Data supplied >>

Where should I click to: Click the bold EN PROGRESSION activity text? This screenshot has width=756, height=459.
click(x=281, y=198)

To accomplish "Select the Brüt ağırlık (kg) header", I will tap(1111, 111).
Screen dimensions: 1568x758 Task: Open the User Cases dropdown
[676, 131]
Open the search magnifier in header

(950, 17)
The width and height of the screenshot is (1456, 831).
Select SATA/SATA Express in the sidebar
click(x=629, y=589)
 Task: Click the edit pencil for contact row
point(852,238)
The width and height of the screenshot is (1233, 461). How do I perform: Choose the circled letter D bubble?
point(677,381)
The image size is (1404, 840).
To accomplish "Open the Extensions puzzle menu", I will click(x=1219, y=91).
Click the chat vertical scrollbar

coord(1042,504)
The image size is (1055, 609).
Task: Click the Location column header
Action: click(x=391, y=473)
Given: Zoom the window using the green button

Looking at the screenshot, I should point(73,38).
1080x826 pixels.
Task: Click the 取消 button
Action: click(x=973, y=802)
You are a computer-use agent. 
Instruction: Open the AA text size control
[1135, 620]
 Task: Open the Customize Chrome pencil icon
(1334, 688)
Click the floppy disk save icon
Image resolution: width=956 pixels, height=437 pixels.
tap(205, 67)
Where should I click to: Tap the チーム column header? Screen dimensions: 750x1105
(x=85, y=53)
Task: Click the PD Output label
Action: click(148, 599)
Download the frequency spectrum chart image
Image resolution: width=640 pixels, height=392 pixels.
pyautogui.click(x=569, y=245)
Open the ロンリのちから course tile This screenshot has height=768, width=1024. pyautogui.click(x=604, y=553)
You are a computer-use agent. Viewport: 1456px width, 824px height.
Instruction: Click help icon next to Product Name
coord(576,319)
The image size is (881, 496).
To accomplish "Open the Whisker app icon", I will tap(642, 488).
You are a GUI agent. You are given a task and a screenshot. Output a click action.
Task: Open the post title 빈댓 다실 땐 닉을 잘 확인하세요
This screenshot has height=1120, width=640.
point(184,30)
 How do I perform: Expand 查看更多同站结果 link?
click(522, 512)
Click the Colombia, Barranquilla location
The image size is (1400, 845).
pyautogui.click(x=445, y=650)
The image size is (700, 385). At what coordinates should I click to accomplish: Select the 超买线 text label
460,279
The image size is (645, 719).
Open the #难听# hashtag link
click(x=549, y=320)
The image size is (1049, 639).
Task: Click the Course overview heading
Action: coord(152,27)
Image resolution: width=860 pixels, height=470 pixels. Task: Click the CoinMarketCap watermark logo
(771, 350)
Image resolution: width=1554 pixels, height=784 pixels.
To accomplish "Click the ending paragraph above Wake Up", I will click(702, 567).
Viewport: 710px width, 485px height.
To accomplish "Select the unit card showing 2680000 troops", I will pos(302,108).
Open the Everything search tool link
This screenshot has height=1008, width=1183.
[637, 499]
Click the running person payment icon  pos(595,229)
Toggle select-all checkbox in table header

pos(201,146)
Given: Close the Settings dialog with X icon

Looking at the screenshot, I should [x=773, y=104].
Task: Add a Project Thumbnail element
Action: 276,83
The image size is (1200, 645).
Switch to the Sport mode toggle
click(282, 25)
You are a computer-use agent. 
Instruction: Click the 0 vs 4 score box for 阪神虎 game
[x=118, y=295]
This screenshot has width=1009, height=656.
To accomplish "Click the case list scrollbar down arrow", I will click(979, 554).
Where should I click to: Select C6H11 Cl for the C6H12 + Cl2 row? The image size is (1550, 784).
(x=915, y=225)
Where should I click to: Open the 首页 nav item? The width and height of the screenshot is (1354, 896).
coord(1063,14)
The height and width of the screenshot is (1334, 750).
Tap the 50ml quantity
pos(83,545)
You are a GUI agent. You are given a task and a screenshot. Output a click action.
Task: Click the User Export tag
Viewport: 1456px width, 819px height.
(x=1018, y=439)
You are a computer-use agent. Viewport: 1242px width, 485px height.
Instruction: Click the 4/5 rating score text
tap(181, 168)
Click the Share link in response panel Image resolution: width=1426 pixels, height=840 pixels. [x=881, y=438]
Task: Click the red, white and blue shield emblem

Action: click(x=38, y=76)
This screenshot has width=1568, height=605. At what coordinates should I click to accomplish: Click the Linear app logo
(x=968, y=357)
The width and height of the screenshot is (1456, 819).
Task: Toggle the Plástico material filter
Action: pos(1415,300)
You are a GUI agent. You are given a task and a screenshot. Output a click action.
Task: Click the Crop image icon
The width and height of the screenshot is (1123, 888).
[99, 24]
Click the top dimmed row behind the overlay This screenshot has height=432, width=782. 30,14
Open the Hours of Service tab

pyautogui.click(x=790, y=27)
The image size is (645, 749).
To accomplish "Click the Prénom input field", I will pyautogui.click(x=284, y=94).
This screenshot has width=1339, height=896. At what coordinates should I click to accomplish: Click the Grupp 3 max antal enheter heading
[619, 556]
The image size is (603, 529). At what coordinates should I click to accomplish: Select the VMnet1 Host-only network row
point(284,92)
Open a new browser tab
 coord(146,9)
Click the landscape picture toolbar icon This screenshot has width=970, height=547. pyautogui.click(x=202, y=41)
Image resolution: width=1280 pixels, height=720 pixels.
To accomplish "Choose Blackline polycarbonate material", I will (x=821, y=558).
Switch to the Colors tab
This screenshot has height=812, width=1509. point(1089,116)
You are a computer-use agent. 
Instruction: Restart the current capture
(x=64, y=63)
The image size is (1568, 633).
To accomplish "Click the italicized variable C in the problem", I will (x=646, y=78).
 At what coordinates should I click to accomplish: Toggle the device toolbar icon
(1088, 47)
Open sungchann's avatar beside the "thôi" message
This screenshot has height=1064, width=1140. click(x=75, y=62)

Goal >>
Recast all of the entries above as a numbered list, leaving out the blank lines.

Response to the exercise >>
1. Where should I click to: Click the bold EN PROGRESSION activity text? This screenshot has width=756, height=459.
2. click(x=281, y=198)
3. To accomplish "Select the Brüt ağırlık (kg) header", I will tap(1111, 111).
4. Screen dimensions: 1568x758 Task: Open the User Cases dropdown
5. [676, 131]
6. Open the search magnifier in header
7. (950, 17)
8. The width and height of the screenshot is (1456, 831).
9. Select SATA/SATA Express in the sidebar
10. click(x=629, y=589)
11.  Task: Click the edit pencil for contact row
12. point(852,238)
13. The width and height of the screenshot is (1233, 461). How do I perform: Choose the circled letter D bubble?
14. point(677,381)
15. The image size is (1404, 840).
16. To accomplish "Open the Extensions puzzle menu", I will click(x=1219, y=91).
17. Click the chat vertical scrollbar
18. coord(1042,504)
19. The image size is (1055, 609).
20. Task: Click the Location column header
21. Action: click(x=391, y=473)
22. Given: Zoom the window using the green button
23. Looking at the screenshot, I should point(73,38).
24. 1080x826 pixels.
25. Task: Click the 取消 button
26. Action: click(x=973, y=802)
27. You are a computer-use agent. 
28. Instruction: Open the AA text size control
29. [1135, 620]
30.  Task: Open the Customize Chrome pencil icon
31. (1334, 688)
32. Click the floppy disk save icon
33. Image resolution: width=956 pixels, height=437 pixels.
34. tap(205, 67)
35. Where should I click to: Tap the チーム column header? Screen dimensions: 750x1105
36. (x=85, y=53)
37. Task: Click the PD Output label
38. Action: click(148, 599)
39. Download the frequency spectrum chart image
40. Image resolution: width=640 pixels, height=392 pixels.
41. pyautogui.click(x=569, y=245)
42. Open the ロンリのちから course tile This screenshot has height=768, width=1024. pyautogui.click(x=604, y=553)
43. You are a computer-use agent. Viewport: 1456px width, 824px height.
44. Instruction: Click help icon next to Product Name
45. coord(576,319)
46. The image size is (881, 496).
47. To accomplish "Open the Whisker app icon", I will tap(642, 488).
48. You are a GUI agent. You are given a task and a screenshot. Output a click action.
49. Task: Open the post title 빈댓 다실 땐 닉을 잘 확인하세요
50. This screenshot has height=1120, width=640.
51. point(184,30)
52.  How do I perform: Expand 查看更多同站结果 link?
53. click(522, 512)
54. Click the Colombia, Barranquilla location
55. The image size is (1400, 845).
56. pyautogui.click(x=445, y=650)
57. The image size is (700, 385). At what coordinates should I click to accomplish: Select the 超买线 text label
58. 460,279
59. The image size is (645, 719).
60. Open the #难听# hashtag link
61. click(x=549, y=320)
62. The image size is (1049, 639).
63. Task: Click the Course overview heading
64. Action: coord(152,27)
65. Image resolution: width=860 pixels, height=470 pixels. Task: Click the CoinMarketCap watermark logo
66. (771, 350)
67. Image resolution: width=1554 pixels, height=784 pixels.
68. To accomplish "Click the ending paragraph above Wake Up", I will click(702, 567).
69. Viewport: 710px width, 485px height.
70. To accomplish "Select the unit card showing 2680000 troops", I will pos(302,108).
71. Open the Everything search tool link
72. This screenshot has height=1008, width=1183.
73. [637, 499]
74. Click the running person payment icon  pos(595,229)
75. Toggle select-all checkbox in table header
76. pos(201,146)
77. Given: Close the Settings dialog with X icon
78. Looking at the screenshot, I should [x=773, y=104].
79. Task: Add a Project Thumbnail element
80. Action: 276,83
81. The image size is (1200, 645).
82. Switch to the Sport mode toggle
83. click(282, 25)
84. You are a computer-use agent. 
85. Instruction: Click the 0 vs 4 score box for 阪神虎 game
86. [x=118, y=295]
87. This screenshot has width=1009, height=656.
88. To accomplish "Click the case list scrollbar down arrow", I will click(979, 554).
89. Where should I click to: Select C6H11 Cl for the C6H12 + Cl2 row? The image size is (1550, 784).
90. (x=915, y=225)
91. Where should I click to: Open the 首页 nav item? The width and height of the screenshot is (1354, 896).
92. coord(1063,14)
93. The height and width of the screenshot is (1334, 750).
94. Tap the 50ml quantity
95. pos(83,545)
96. You are a GUI agent. You are given a task and a screenshot. Output a click action.
97. Task: Click the User Export tag
98. Viewport: 1456px width, 819px height.
99. (x=1018, y=439)
100. You are a computer-use agent. Viewport: 1242px width, 485px height.
101. Instruction: Click the 4/5 rating score text
102. tap(181, 168)
103. Click the Share link in response panel Image resolution: width=1426 pixels, height=840 pixels. [x=881, y=438]
104. Task: Click the red, white and blue shield emblem
105. Action: click(x=38, y=76)
106. This screenshot has width=1568, height=605. At what coordinates should I click to accomplish: Click the Linear app logo
107. (x=968, y=357)
108. The width and height of the screenshot is (1456, 819).
109. Task: Toggle the Plástico material filter
110. Action: pos(1415,300)
111. You are a GUI agent. You are given a task and a screenshot. Output a click action.
112. Task: Click the Crop image icon
113. The width and height of the screenshot is (1123, 888).
114. [99, 24]
115. Click the top dimmed row behind the overlay This screenshot has height=432, width=782. 30,14
116. Open the Hours of Service tab
117. pyautogui.click(x=790, y=27)
118. The image size is (645, 749).
119. To accomplish "Click the Prénom input field", I will pyautogui.click(x=284, y=94).
120. This screenshot has width=1339, height=896. At what coordinates should I click to accomplish: Click the Grupp 3 max antal enheter heading
121. [619, 556]
122. The image size is (603, 529). At what coordinates should I click to accomplish: Select the VMnet1 Host-only network row
123. point(284,92)
124. Open a new browser tab
125.  coord(146,9)
126. Click the landscape picture toolbar icon This screenshot has width=970, height=547. pyautogui.click(x=202, y=41)
127. Image resolution: width=1280 pixels, height=720 pixels.
128. To accomplish "Choose Blackline polycarbonate material", I will (x=821, y=558).
129. Switch to the Colors tab
130. This screenshot has height=812, width=1509. point(1089,116)
131. You are a computer-use agent. 
132. Instruction: Restart the current capture
133. (x=64, y=63)
134. The image size is (1568, 633).
135. To accomplish "Click the italicized variable C in the problem", I will (x=646, y=78).
136.  At what coordinates should I click to accomplish: Toggle the device toolbar icon
137. (1088, 47)
138. Open sungchann's avatar beside the "thôi" message
139. This screenshot has height=1064, width=1140. click(x=75, y=62)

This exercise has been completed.